УСЛОВИЕ ЗАДАНИЯ 1
Продублируйте фрагмент отрывка об эмиграции от слов "После доклада Н." до слов "Скольких друзей потеряли!".
УСЛОВИЕ ЗАДАНИЯ 2
Выпишите все вопросы анкеты, которые приводятся в отрывке об эмиграции.
УСЛОВИЕ ЗАДАНИЯ 3
Продолжите отрывок об эмиграции и судьбах соотечественников за рубежом, начиная сразу после его последнего предложения.

ПРЕДОСТАВЛЕННЫЙ ОТРЫВОК
......

И уж совсем стало трудно, когда сравнительно недавно, в 60-70-е годы, зарубежная эмиграция стала получать свежее пополнение, когда начался приток советских граждан: евреев, армян, немцев, решивших уехать за границу. Хотя это явление приобрело довольно широкие масштабы, по всем идеологическим канонам того времени оно было необъяснимо, а следовательно, нереально.
После доклада Н. С. Хрущева на XX съезде, после возвращения из лагерей десятков тысяч людей и их реабилитации страна только-только начала приходить в себя, начали расшатываться привычные представления о внешнем враждебном мире... И снова медленный откат на целых двадцать - то, что называется теперь периодом застоя. Снова обвиняюще-прокурорский взгляд. Он мешал увидеть реальную жизнь и у себя дома и за границей, лишал возможности налаживать диалог с людьми, многие из которых тянулись к своей Родине. Родина отталкивала этих людей от себя. Сколько недоброжелателей мы приобрели! Скольких друзей потеряли!
Так было совсем недавно. Зачем долго объясняться. Вспомним вопрос анкеты: "Имеете ли родственников за границей?" Вопрос, стоявший где-то рядом с другими: "Состояли ли в других партиях?" и "Находились ли в плену или на оккупированной территории?" Естественно, родственников за границей ни у кого "не имелось". Они стали появляться только после 1956 года, у кого дядя, тетя, братья и сестры, даже дети. Сталинский взгляд на жизнь, согласно которому по мере развития социализма классовая борьба обострялась и по всей стране раскрывались "контрреволюционные заговоры", связанные со "щупальцами из-за рубежа", продолжал действовать после его смерти. Взгляд этот, его "теоретическая ценность" со временем стали оспариваться. Отношение по инерции оставалось.
И вот перестройка, гласность. Мы заново открываем собственную историю, заполняем белые пятна мира, в котором живем. Одно из них - судьбы соотечественников за рубежом. Это даже не пятно, а рана, кровоточащая рана сердца. Странно подумать, но до самого недавнего времени мы жили в неведении о судьбах даже самых великих своих ученых, писателей, художников, о тех семейных трагедиях, которые им пришлось пережить. Кому, кроме узкого академического круга, было известно, что дети Вернадского, сын и дочь, в 20-е годы жили в Европе, в годы войны оказались в Америке, что в глубокой старости, совершенно одинокий после смерти жены, Вернадский мечтал о встрече с ними, готов был ехать в Америку, но шла война, но дети - эмигранты... Основатель учения о ноосфере так и умер, не повидав тех, кого любил. А дочь его до самого недавнего времени жила в Америке, неподалеку от нас, четыре часа езды, но кто же знал?.. Мы, к сожалению, не знали.
Кто, кроме булгаковедов-архивистов и тех, кому была доступна зарубежная русскоязычная литература, знал, что революция расколола семью М. А. Булгакова, что двое его младших братьев оказались за рубежом, в Париже, что в первые годы, когда братья еще не стали на ноги, он пытался им помогать из Москвы, передавая часть гонорара от пьес, шедших во Франции. Лишь недавно опубликована переписка М. А. Булгакова с братом Николаем, прототипом Николки из "Дней Турбиных". И яснее становится смысл письма Булгакова к Сталину, в котором он просит о двухмесячном отпуске за границу: не только о поправке здоровья мечтал издерганный, затравленный писатель, он мечтал о встрече с братьями. И в этом ему было отказано.

......

ПРЕДСТАВЛЕННЫЕ ДАННЫЕ
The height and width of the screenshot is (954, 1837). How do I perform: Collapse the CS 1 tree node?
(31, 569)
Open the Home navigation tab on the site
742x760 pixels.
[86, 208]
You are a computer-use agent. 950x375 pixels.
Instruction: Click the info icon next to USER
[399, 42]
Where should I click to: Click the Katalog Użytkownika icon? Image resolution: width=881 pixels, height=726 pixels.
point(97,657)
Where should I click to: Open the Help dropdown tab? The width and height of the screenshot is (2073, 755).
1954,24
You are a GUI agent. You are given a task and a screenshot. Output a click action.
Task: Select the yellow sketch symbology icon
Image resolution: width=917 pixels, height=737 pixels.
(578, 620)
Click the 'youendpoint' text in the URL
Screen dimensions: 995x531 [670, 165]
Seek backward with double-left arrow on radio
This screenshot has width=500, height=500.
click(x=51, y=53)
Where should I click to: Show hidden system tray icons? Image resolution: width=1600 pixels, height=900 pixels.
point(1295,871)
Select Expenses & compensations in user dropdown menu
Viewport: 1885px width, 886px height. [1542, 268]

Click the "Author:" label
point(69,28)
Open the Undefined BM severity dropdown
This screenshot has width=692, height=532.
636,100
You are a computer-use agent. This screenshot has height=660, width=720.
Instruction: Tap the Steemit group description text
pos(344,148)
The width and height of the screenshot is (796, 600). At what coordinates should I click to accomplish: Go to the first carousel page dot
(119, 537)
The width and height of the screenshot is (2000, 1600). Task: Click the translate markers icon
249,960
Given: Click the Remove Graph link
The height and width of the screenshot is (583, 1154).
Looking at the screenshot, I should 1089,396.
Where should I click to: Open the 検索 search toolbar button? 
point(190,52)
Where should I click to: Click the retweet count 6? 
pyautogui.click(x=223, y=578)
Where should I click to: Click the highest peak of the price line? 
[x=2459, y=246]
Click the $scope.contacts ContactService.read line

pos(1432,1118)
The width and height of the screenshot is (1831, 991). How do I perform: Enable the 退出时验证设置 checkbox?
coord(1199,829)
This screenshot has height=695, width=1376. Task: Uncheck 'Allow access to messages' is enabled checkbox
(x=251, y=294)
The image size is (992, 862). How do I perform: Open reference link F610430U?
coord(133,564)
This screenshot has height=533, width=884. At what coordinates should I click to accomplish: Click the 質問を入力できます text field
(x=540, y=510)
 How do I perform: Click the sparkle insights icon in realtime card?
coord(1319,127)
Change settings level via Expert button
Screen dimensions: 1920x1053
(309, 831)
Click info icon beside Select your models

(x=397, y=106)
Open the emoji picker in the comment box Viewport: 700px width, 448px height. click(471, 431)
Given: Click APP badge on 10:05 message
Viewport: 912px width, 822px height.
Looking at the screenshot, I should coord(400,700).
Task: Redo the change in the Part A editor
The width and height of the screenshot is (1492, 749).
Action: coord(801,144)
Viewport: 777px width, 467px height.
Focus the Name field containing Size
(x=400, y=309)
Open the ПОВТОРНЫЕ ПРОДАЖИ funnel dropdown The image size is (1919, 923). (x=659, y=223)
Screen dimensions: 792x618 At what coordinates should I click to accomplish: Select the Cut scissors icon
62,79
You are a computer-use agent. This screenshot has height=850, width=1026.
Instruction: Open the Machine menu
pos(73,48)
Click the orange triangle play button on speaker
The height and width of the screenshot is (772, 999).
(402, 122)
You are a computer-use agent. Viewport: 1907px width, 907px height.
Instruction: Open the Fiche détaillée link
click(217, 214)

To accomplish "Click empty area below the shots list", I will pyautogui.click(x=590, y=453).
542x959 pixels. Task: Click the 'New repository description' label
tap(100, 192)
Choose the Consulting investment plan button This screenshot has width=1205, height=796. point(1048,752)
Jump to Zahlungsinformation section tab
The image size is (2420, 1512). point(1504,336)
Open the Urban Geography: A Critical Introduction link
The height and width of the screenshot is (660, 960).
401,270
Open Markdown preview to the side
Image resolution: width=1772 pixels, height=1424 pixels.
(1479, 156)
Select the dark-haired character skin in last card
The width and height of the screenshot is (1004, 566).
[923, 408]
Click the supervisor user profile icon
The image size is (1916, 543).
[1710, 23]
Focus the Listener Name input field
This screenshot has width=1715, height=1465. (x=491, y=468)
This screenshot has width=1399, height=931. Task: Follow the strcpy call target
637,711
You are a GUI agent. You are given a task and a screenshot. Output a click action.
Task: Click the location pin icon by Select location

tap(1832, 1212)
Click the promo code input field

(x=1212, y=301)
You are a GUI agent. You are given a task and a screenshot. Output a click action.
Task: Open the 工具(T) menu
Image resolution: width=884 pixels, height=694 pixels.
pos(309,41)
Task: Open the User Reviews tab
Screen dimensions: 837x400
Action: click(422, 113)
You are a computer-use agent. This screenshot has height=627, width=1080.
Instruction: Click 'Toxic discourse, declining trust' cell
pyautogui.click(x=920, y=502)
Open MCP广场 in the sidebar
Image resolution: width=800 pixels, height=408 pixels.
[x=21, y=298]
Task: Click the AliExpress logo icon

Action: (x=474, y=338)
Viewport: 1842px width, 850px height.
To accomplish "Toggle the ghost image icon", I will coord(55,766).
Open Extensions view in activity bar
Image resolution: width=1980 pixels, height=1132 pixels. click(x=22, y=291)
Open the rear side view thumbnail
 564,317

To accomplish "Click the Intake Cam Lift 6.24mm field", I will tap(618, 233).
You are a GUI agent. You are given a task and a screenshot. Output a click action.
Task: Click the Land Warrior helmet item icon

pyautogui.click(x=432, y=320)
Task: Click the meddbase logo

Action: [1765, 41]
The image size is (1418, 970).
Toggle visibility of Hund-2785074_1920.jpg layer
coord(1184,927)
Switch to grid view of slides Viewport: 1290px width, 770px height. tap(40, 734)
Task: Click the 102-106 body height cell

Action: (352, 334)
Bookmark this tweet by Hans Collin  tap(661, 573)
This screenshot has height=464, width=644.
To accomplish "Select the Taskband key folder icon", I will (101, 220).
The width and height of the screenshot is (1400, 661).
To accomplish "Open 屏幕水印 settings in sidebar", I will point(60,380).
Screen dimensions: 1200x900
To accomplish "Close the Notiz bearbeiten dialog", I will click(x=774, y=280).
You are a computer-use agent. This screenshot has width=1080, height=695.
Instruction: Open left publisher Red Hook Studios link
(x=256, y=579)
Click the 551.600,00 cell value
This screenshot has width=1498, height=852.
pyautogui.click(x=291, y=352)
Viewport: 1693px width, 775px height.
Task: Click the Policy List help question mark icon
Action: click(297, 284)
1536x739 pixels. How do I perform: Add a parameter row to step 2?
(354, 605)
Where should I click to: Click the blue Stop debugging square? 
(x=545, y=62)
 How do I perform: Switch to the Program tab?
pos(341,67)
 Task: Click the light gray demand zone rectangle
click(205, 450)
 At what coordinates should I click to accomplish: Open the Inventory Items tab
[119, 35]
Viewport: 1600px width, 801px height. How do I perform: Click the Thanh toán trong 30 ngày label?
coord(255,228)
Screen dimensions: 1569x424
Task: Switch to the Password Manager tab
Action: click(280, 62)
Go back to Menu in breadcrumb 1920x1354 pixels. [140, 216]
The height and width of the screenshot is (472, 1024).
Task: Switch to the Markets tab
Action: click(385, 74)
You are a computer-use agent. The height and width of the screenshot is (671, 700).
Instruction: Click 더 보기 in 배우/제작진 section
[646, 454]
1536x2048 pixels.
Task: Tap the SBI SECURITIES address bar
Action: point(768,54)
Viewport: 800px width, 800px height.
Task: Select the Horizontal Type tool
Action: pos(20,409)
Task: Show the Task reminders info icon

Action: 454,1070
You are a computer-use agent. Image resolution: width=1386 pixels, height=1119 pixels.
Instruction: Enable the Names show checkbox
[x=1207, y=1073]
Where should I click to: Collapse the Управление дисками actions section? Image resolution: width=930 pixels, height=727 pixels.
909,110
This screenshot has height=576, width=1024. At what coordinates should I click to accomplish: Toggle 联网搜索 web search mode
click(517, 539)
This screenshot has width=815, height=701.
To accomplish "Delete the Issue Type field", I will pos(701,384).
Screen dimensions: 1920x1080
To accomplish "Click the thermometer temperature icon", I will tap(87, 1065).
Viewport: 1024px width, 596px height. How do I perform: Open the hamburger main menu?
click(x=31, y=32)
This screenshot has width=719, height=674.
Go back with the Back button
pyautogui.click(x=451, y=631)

......

ИТОГОВЫЙ РЕЗУЛЬТАТ 1
После доклада Н. С. Хрущева на XX съезде, после возвращения из лагерей десятков тысяч людей и их реабилитации страна только-только начала приходить в себя, начали расшатываться привычные представления о внешнем враждебном мире... И снова медленный откат на целых двадцать - то, что называется теперь периодом застоя. Снова обвиняюще-прокурорский взгляд. Он мешал увидеть реальную жизнь и у себя дома и за границей, лишал возможности налаживать диалог с людьми, многие из которых тянулись к своей Родине. Родина отталкивала этих людей от себя. Сколько недоброжелателей мы приобрели! Скольких друзей потеряли!

ИТОГОВЫЙ РЕЗУЛЬТАТ 2
"Имеете ли родственников за границей?"
"Состояли ли в других партиях?"
"Находились ли в плену или на оккупированной территории?"

ИТОГОВЫЙ РЕЗУЛЬТАТ 3
А история старшего брата Ивана Бунина, оставшегося в Советской России? Младший брат писал ему из Парижа, разыскивал через племянников и племянниц, старший бедствовал и писал за гроши портреты. Умер в нищете. Бунин все это знал...
Примеры можно множить и множить. Знаменитые, безвестные наши соотечественники тысячами нитей связаны с родной землей.
Всего одна цифра. За рубежами страны проживает около двадцати миллионов наших соотечественников, то есть каждый четырнадцатый по тем или иным обстоятельствам оказался в течение последнего века за границей.
Как? Почему так много? Кто они?
Тут нам, авторам, пожалуй, следует сделать оговорку. Обычно мы путешествовали по Америке вместе, но часто встречались с людьми, о которых рассказываем в этой книге, и порознь - в разные годы, в разных городах. Поэтому пусть не удивляют читателей перемежающиеся авторские "я" и "мы". Нас - двое. И у каждого из нас свои встречи, свое видение и свои воспоминания.
Вот встреча былых лет. Старушка молоканка в Сан-Франциско пригласила нас в гости. Домик маленький. Такой же ветхий, как сама хозяйка, он еле цеплялся за край холма. На стене старинные ходики. Старушка всю жизнь прожила на этих зеленых холмах, на берегу голубого океана, английского языка так и не выучила, не в состоянии заполнить анкету для получения пособия. "Даже русские испортились. Прошу перевести, а бесплатно здесь никто ничего не делает",- жалуется она. Прощаясь с нами, стоя на верху крутой лестницы, она машет иссохшей ручкой и бормочет: "О'кей, о'кей, благослови вас господь". И как всегда при таких мимолетных встречах, особенно со старыми людьми,- щемящее чувство, что больше не увидимся никогда.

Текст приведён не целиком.